Most often, water problems are seen in terms of local solutions or transboundary cooperation between states in the basin, rather than as a threat to peace and security. This is true in many respects, but the preconception that all water problems can be solved within states is debatable.

The first problem is that states are often unable (or unwilling) to address vulnerability at the national level, and therefore require assistance from states with greater capacity, as partners, or the international community to build their resilience, institutional capacity to ‘cope with shocks and change’. Therefore, there is a need to enhance the capacity of states to effectively deter and counter threats, and to cope with change.

The second challenge is the transnational impact of globalization, where no state can make itself invulnerable to today’s threats. Therefore, the issue is not to diminish the importance of local, national or transboundary measures, but rather to emphasize the interdependence on a global scale of these actions. Although in some respects regional efforts supported by international organizations seem more successful than global programmes, there is also a need for a global response to the water crisis.

Security Measures for Global Water Governance

Drawing attention to water as a non-military issue, but through the security level, can be a way to raise the status of water on the global agenda, and to ensure the protection of water as a vulnerable resource in itself, and of vulnerable populations in relation to water use and the chain of command at various levels. Security measures of global water governance can be focused on large-scale and high-level actions by the global community, with special attention to emergencies and long-term solutions.

In this way, security requirements can bring new forces and means to global water management, including:

  • Signaling the need for urgent action.
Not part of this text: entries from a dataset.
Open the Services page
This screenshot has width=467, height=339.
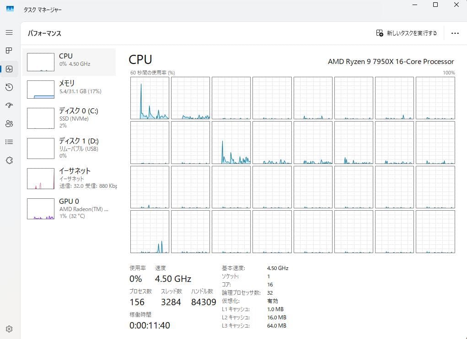click(9, 160)
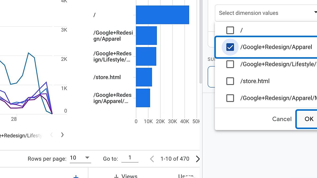The width and height of the screenshot is (317, 178).
Task: Click the previous page chevron in pagination
Action: coord(152,158)
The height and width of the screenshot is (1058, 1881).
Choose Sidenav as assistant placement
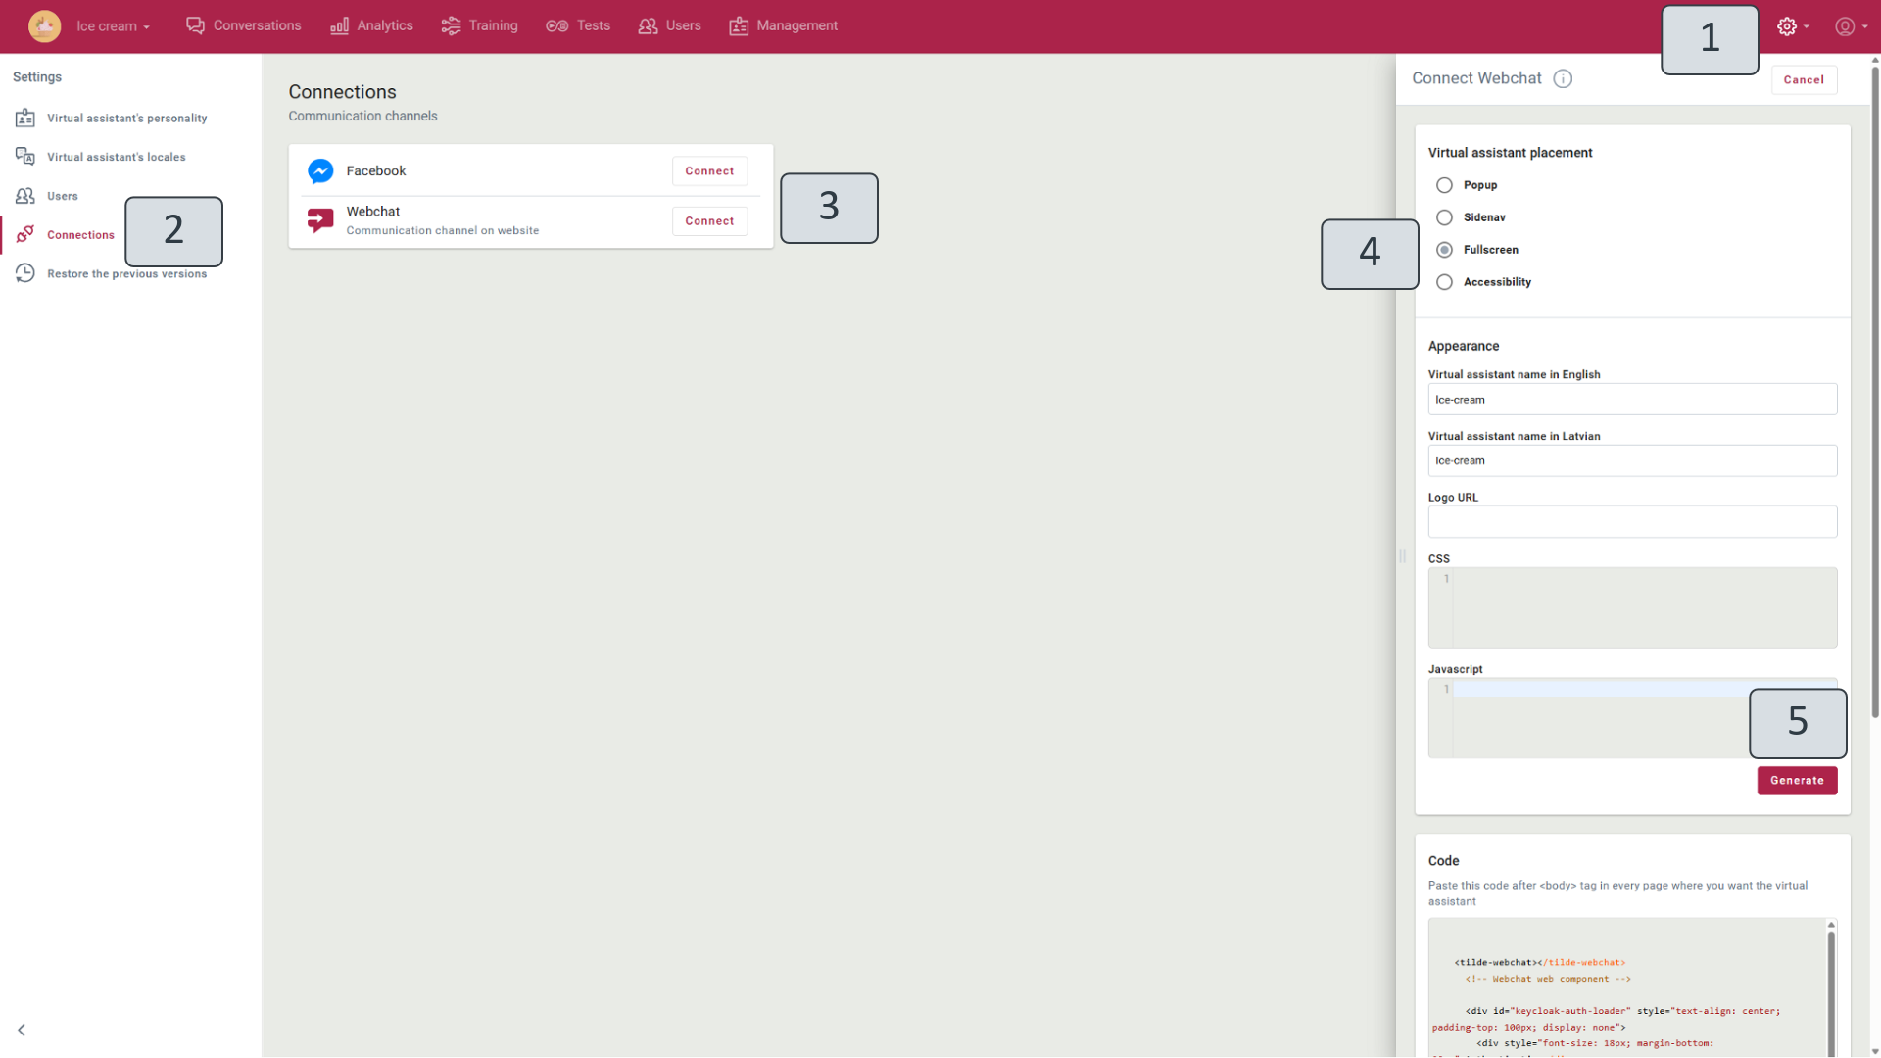(1444, 217)
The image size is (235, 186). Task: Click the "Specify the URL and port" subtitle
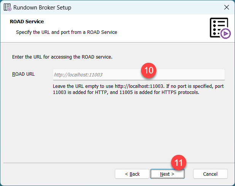67,32
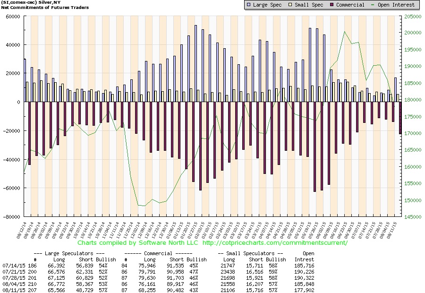Click the peak of the green open interest line

[345, 32]
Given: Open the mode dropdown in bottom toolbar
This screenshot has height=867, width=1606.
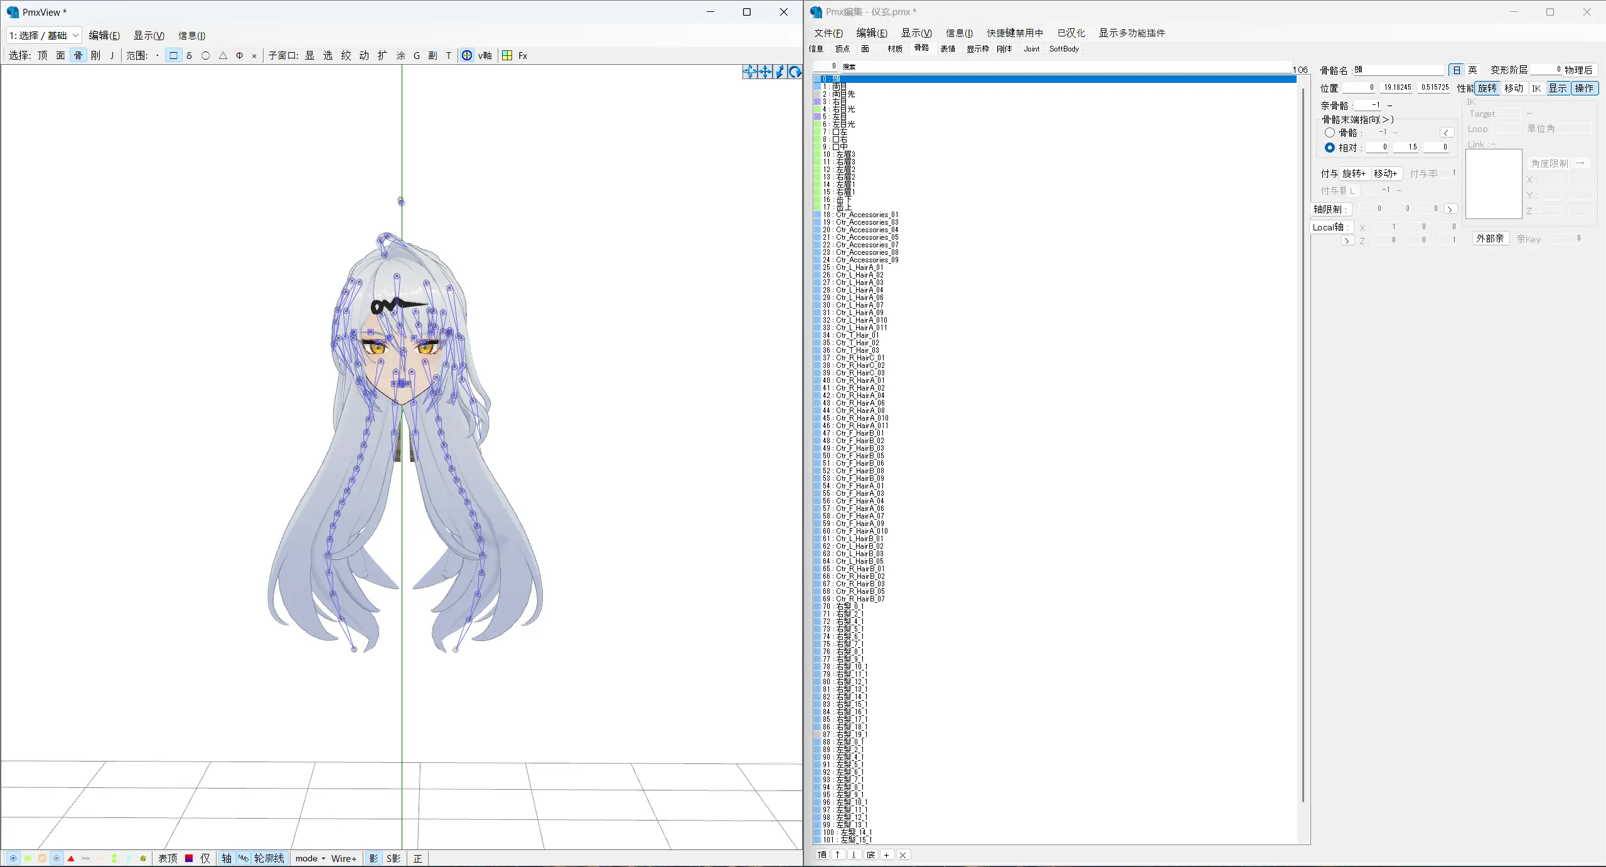Looking at the screenshot, I should point(310,858).
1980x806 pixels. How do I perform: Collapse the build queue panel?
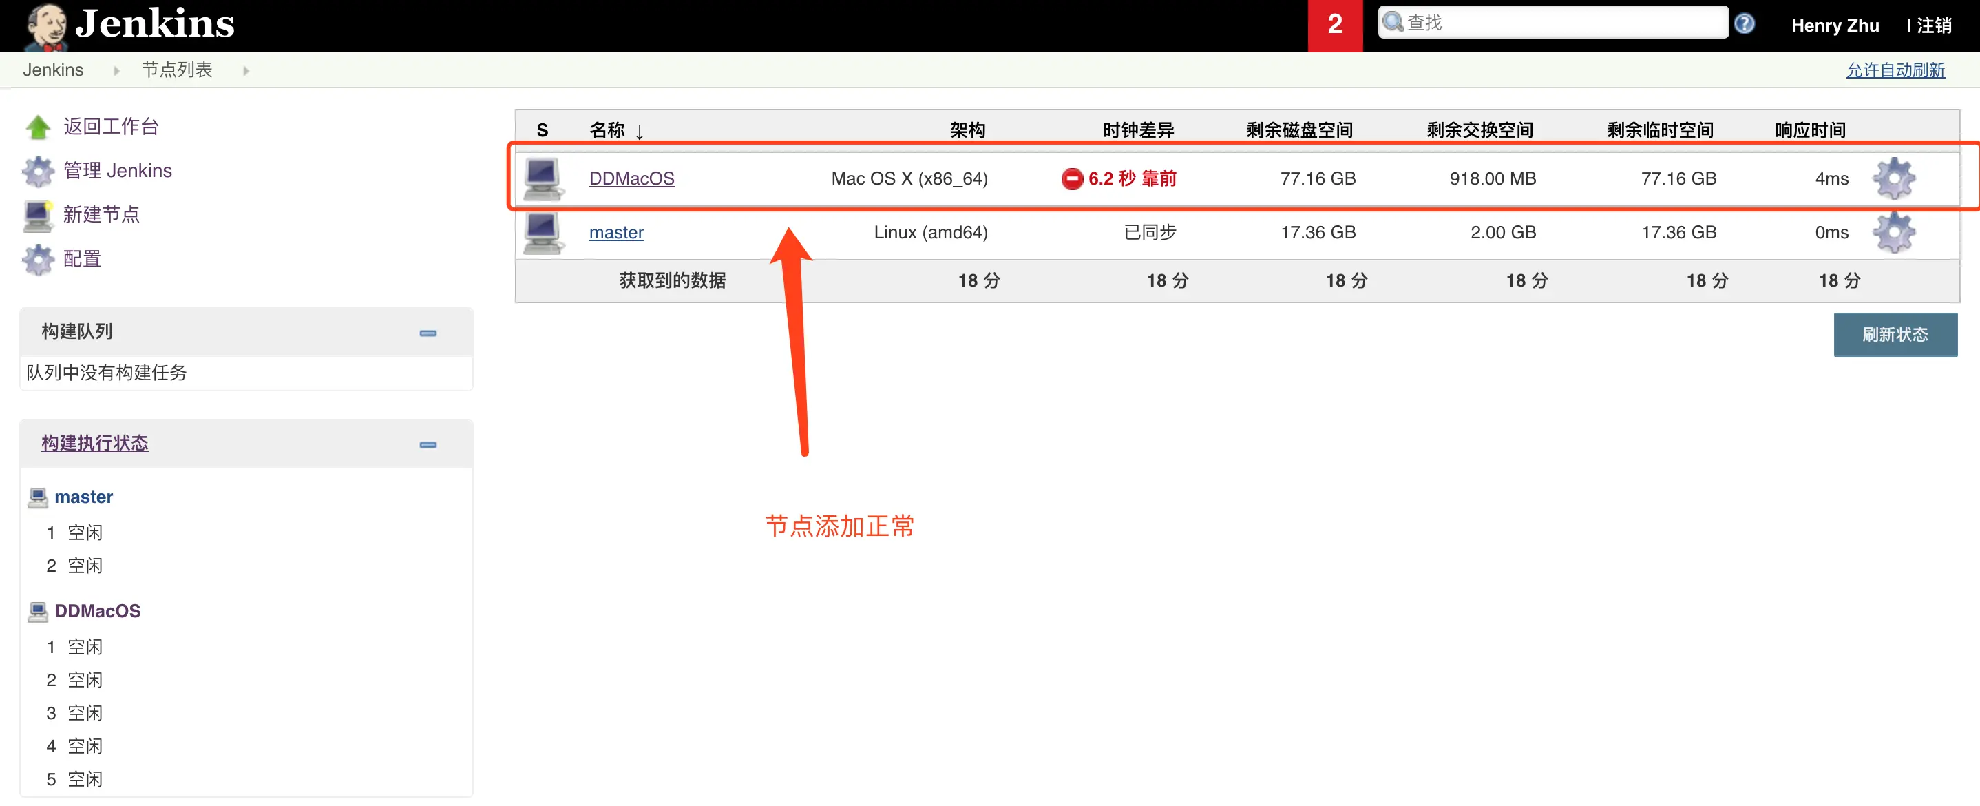point(428,333)
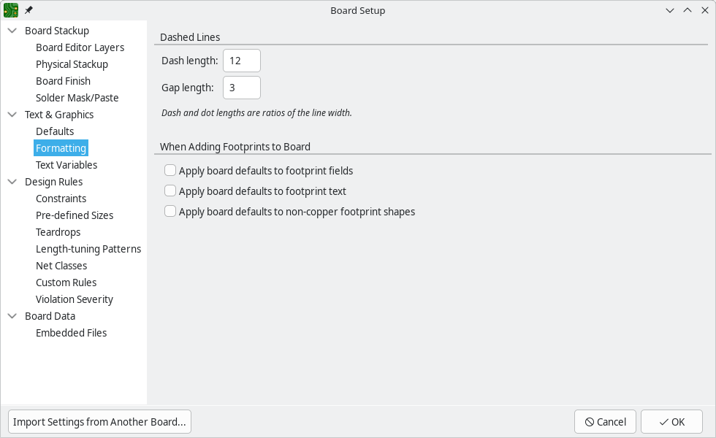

This will be a warning to the world community that even now, when there is no global water shortage, millions of people and ecosystems lack physical or economic access to water. The situation will worsen as a result of population growth, climate change, urbanization, and continued mismanagement and neglect of water.
  • Emphasis on preventive measures. The security system takes preventive action seriously (UN, 2004).
  • Long-term vision. The security system is likely to be oriented more towards long-term solutions. The focus will be on developing scenarios that clarify how and where improved global water governance can affect water resources and service delivery, and through this contribute to peace and security.
  • A holistic approach and joint response. “Every threat to international security today increases the risk of other threats … Poverty, infectious disease, environmental degradation and war compound each other in a deadly cycle’ (UN, 2004). Security requirements could “harmonize” coping approaches from current threats such as the water crisis and climate change. The security implications of climate change were already discussed by the Security Council in 2007.2 Therefore, the climate change debate could be an important starting point for improving global water governance and generate even more momentum. In addition, global water governance can benefit from the cooperative response to the threat offered by the collective security system.